CT scanner variation is a major factor when quantifying parameters of the lungs and airways. The utilization of numerous different types of scanners introduces more error into the measurements. Similarly, the lower mAs used in expiratory scanning in our subjects likely increased the noise and variability in those scans. Scanner manufacturers utilize different algorithms when compiling the raw data from the scans. The assorted reconstruction kernels lead to varying measures of tissue attenuation values, which in turn affect all of the QCT parameters. Further detailed study will need to be performed in order to establish a standard method of correcting for scanner related variation, perhaps based on phantom or tracheal air measurements. Also, the accuracy of the airway wall thickness, and similar variables, is limited by voxel resolution, particularly at the subsegmental level. Because of variations in slice thickness and interval available on different scanner models, we were unable to prescribe uniform voxel dimensions in this study, although submillimeter thickness and interval was achieved in all cases. We have shown that this variability in voxel dimensions affects the measures of airway wall parameters.

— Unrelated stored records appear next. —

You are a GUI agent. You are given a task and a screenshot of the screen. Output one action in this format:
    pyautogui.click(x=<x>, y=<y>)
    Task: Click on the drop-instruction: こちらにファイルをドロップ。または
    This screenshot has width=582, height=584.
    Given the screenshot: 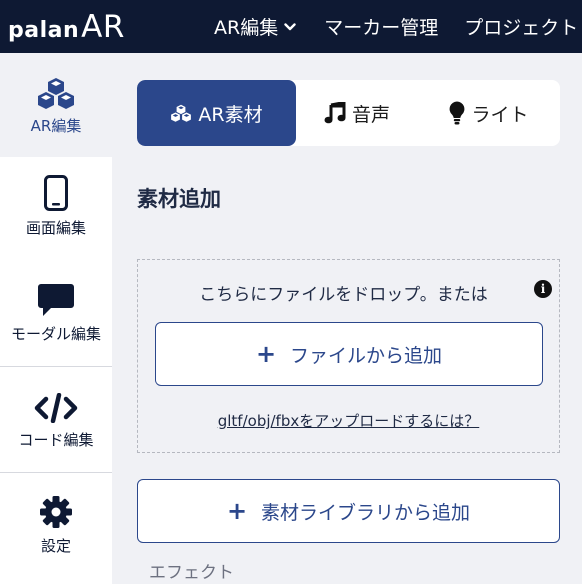 What is the action you would take?
    pyautogui.click(x=344, y=295)
    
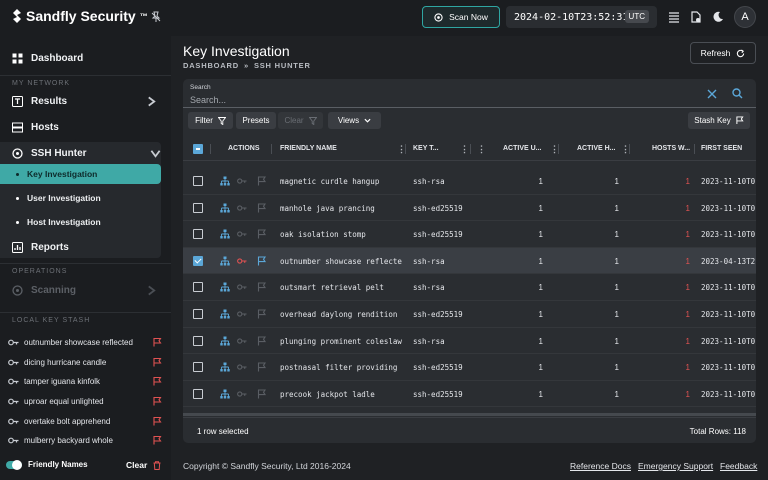  I want to click on search-icon, so click(738, 94).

Although the attenuation characteristics of normal lung differ by age and gender, these associations do not persist on multivariate analysis. Potential sources of variation in measurement of attenuation-based quantitative CT parameters include depth of inspiration, CT resolution and scanner model. Adjustment for tracheal air attenuation may help alleviate some of the scanner-related variation present in QCT analysis. Since QCT parameters also vary by lobe, understanding of normal lobar values may improve regional QCT assessment of diffuse lung diseases. Sources of variation in QCT airway measurements include age, sex, BMI, depth of inspiration, and voxel resolution. Future studies will need to address these variations in order to gain the most precision from QCT techniques.